--- Extrait fourni ---
Benoit Aquin : Faire le deuil de Dieu
Arts visuels

Benoit Aquin : Faire le deuil de Dieu

Avec son appareil photo, Benoit Aquin a documenté l’horreur du tremblement de terre à Haïti. Images de l’incompréhensible.

Soyons clair: Dieu n’existe pas. Ou s’il existe, il est sourd, aveugle, impuissant et, la plupart du temps, absolument stupide. C’est la seule conclusion que nous puissions tirer devant les photos de Benoit Aquin prises en Haïti après l’effroyable tremblement de terre survenu le 12 janvier 2010 à 16 heures 53 minutes et qui a fait 230 000 morts, 300 000 blessés et 1,2 million de sans-abris.

Cela est particulièrement frappant devant cette image montrant un autobus haïtien sur lequel sont écrits les mots (ironiques maintenant) "Merci Seigneur"… Et ce pays est loin d’en être à son premier malheur. Depuis son indépendance en 1804, acceptée par la France en échange d’une compensation faramineuse de 150 millions de francs lourds qu’on n’achèvera de payer qu’en 1972, ce qui plongera le pays dans la misère, Haïti a eu son lot de dictateurs, de catastrophes et de politiques inadéquates… Comme l’écrit Benoit Aquin dans un texte de présentation, "depuis plusieurs décennies, les paysans haïtiens ont été affligés par des politiques nationales et internationales néfastes qui les ont appauvris". Alors, comment se fait-il qu’après tout cela, beaucoup d’Haïtiens gardent encore la foi? Mystère.
---
» **Consigne 1**: D'après l'extrait sur les photos de Benoit Aquin en Haïti, quels mots sont écrits sur l'autobus haïtien ?
» **Consigne 2**: Recopiez le passage de l'extrait fourni qui s'ouvre sur les mots contenant « Soyons clair: Dieu » et se ferme sur « million de sans-abris. ».
--- Données fournies ---
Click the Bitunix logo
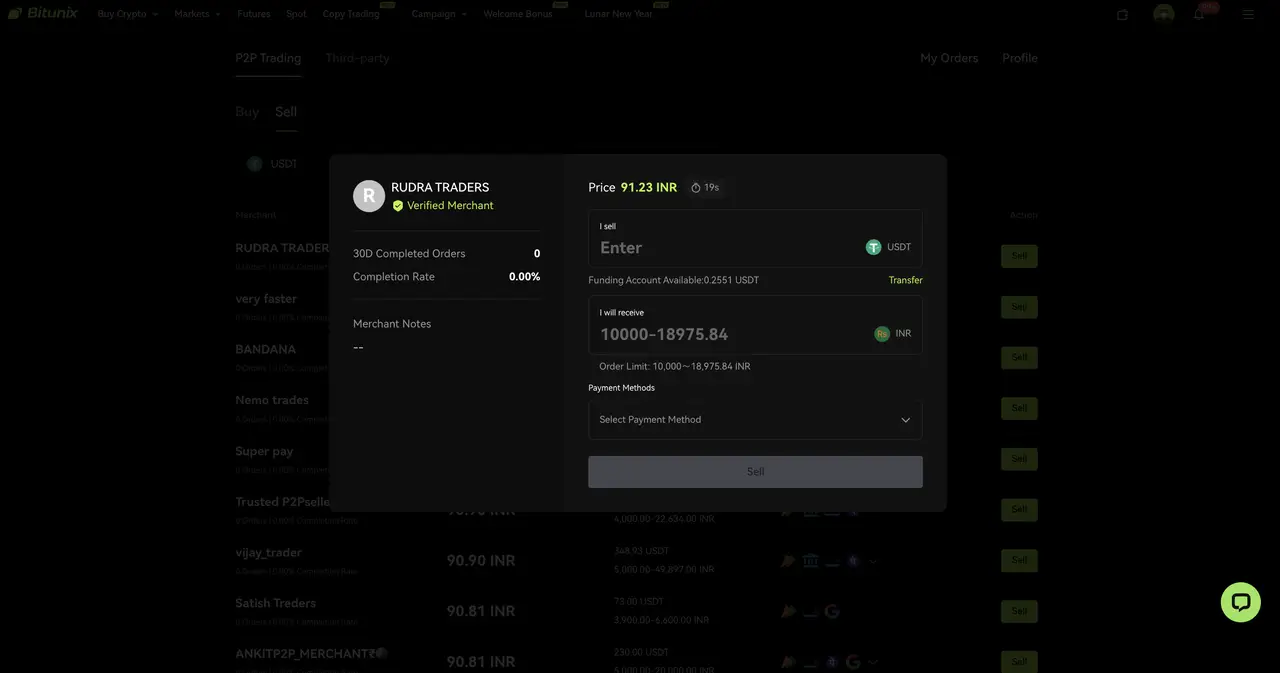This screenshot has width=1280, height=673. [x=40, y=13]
---
--- Données fournies ---
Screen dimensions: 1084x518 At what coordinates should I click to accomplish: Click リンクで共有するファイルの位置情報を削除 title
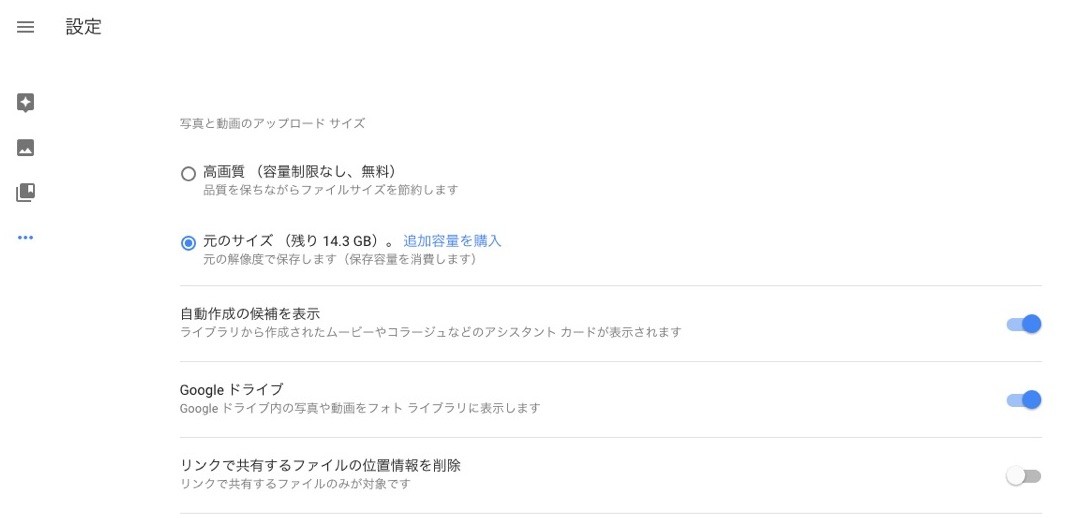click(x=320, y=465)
---
» **Réponse rédigée 1**: « Merci Seigneur »

» **Réponse rédigée 2**:
Soyons clair: Dieu n’existe pas. Ou s’il existe, il est sourd, aveugle, impuissant et, la plupart du temps, absolument stupide. C’est la seule conclusion que nous puissions tirer devant les photos de Benoit Aquin prises en Haïti après l’effroyable tremblement de terre survenu le 12 janvier 2010 à 16 heures 53 minutes et qui a fait 230 000 morts, 300 000 blessés et 1,2 million de sans-abris.